Lot Owner is Permitted to Keep Skylights Installed in the Roof Without Prior Approval from the Owners Corporation


The Appeal Panel of the Civil and Administrative Tribunal of New South Wales in Endre v The Owners – Strata Plan No. 17771 [2019] NSWCATAP 93 has made a work approval order in favour of a lot owner who installed 6 skylights in the roof of the building above her lot (Lot 2) without first obtaining the prior approval of the Owners Corporation. The lot owner had appealed the Tribunal’s original decision ordering her to carry out all works necessary to restore the common property to its condition prior to the installation of the 6 skylights and refusing to make a work approval order in her favour.

Some of the relevant facts are:

  • There are three lots in the strata scheme.
  • In 2004/2005, the Lot 2 owner had discussed installing skylights with the former owner of Lot 3 who had already installed skylights above his lot and who said the Lot 2 owner could do the same.
  • In 2006, the Lot 2 owner, along with the Lot 3 owner, were given exclusive use (in a by-law) of the roof space (attic space) above their Lots.
  • The Lot 2 owner installed the 6 skylights in June 2014 within the attic space over which she had exclusive use, without any complaints by the other two owners. The skylights complied with the relevant building requirements and did not compromise the structural integrity of the roof.
  • Works were carried out by the Owners Corporation to replace the roof above Lot 2 in late 2016 and that work incorporated the skylights.

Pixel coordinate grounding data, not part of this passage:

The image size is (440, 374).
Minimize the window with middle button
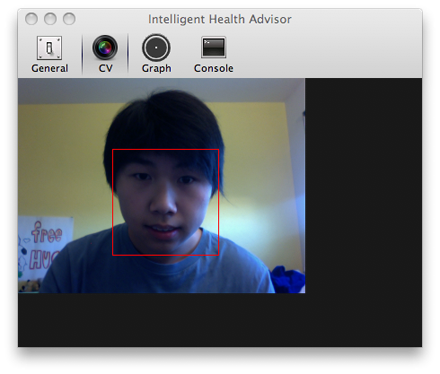point(50,19)
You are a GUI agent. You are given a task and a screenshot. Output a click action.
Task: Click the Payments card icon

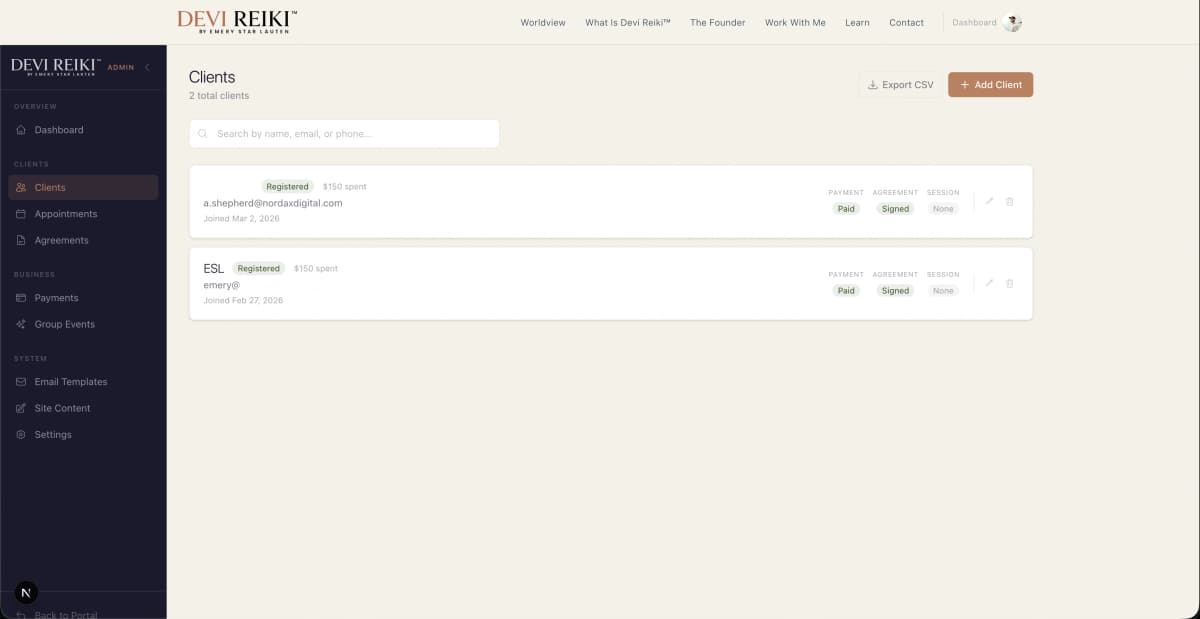click(21, 298)
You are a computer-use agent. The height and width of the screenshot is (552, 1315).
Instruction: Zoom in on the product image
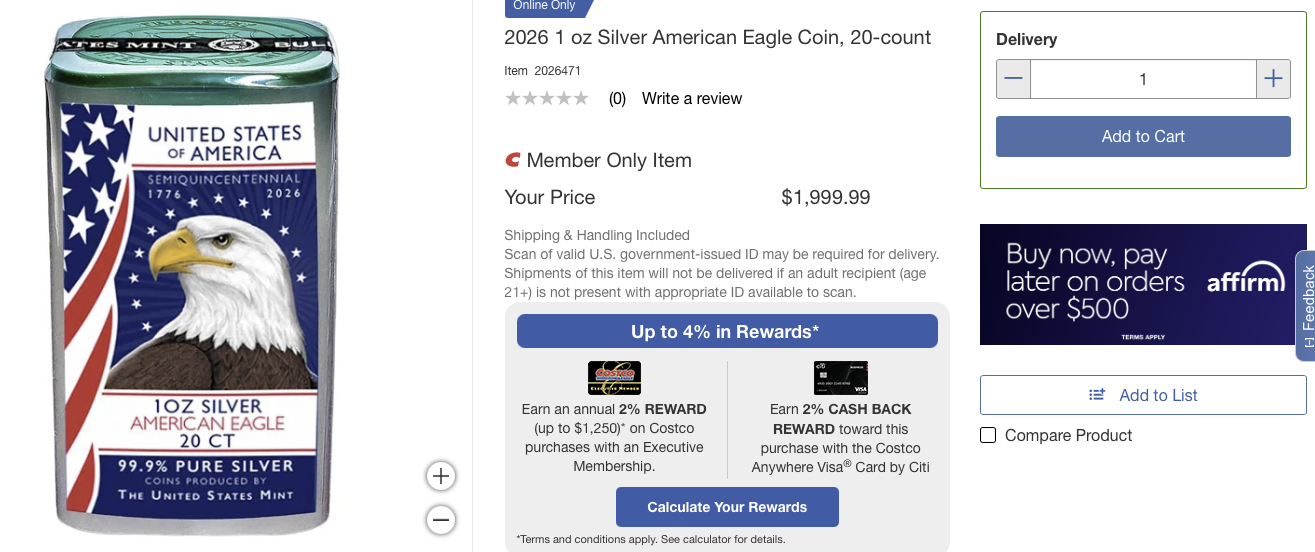(441, 476)
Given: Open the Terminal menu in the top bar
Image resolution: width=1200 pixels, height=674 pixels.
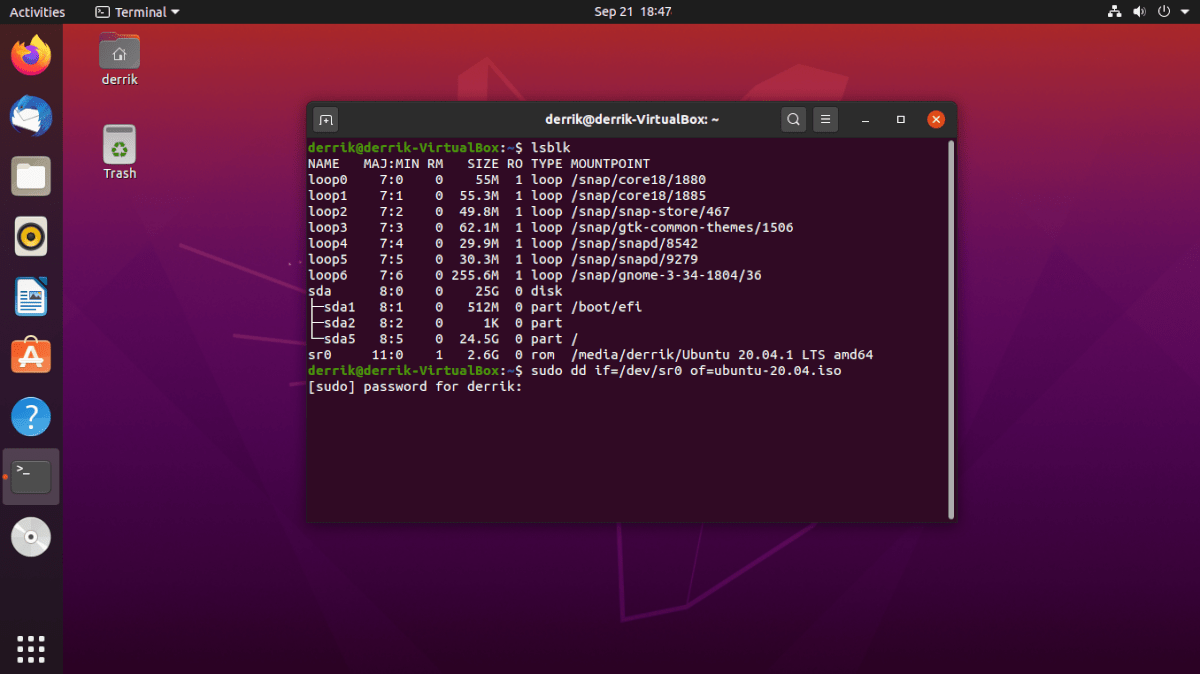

There were no complaints about the skylights having been installed during those works.
  • In late 2017, the Owners Corporation applied for an order from the Tribunal for the removal of the skylights.
  • In April 2018, the Lot 2 owner sought retrospective approval of the unauthorised works, which approval was not obtained.

In reaching its decision, the Appeal Panel considered section 126(2) of the Strata Schemes Management Act 2015 which provides as follows:

(2) Order consenting to owner’s work on owners corporation property

The Tribunal may, on application by a lessor of a leasehold strata scheme or an owner of a lot in a strata scheme, make an order (a work approval order) approving of minor renovations or alterations or repairs already made by an owner to common property or any other property of the owners corporation directly affecting the owner’s lot if the Tribunal considers that the owners corporation unreasonably refused its consent to the minor renovations or alterations or repairs.

The Appeal Panel determined that an order under section 126(2) could only be made if the Owners Corporation had unreasonably refused consent to the installation of the 6 skylights and the installation was work to common property or any other property of the Owners Corporation directly affecting the lot owner’s lot.

The Appeal Panel rejected a submission made on behalf of the Owners Corporation that section 126(2) only operated in respect of minor repairs and determined that the use of “or” in section 126(2) in “minor renovations or alterations or repairs” made it clear that the section was not intended to be limited to minor repairs only.

The Owners Corporation submitted that its refusal to approve the installation of the skylights was reasonable because the Lot 2 owner had failed to obtain prior approval to carry out the installation, the attic space was for storage purposes only, not suitable for habitable purposes (so did not need natural light) and already received ventilation from a window at the front of the attic, the roof windows created an increased risk of water ingress, had an unappealing appearance and detracted from the building’s external appearance.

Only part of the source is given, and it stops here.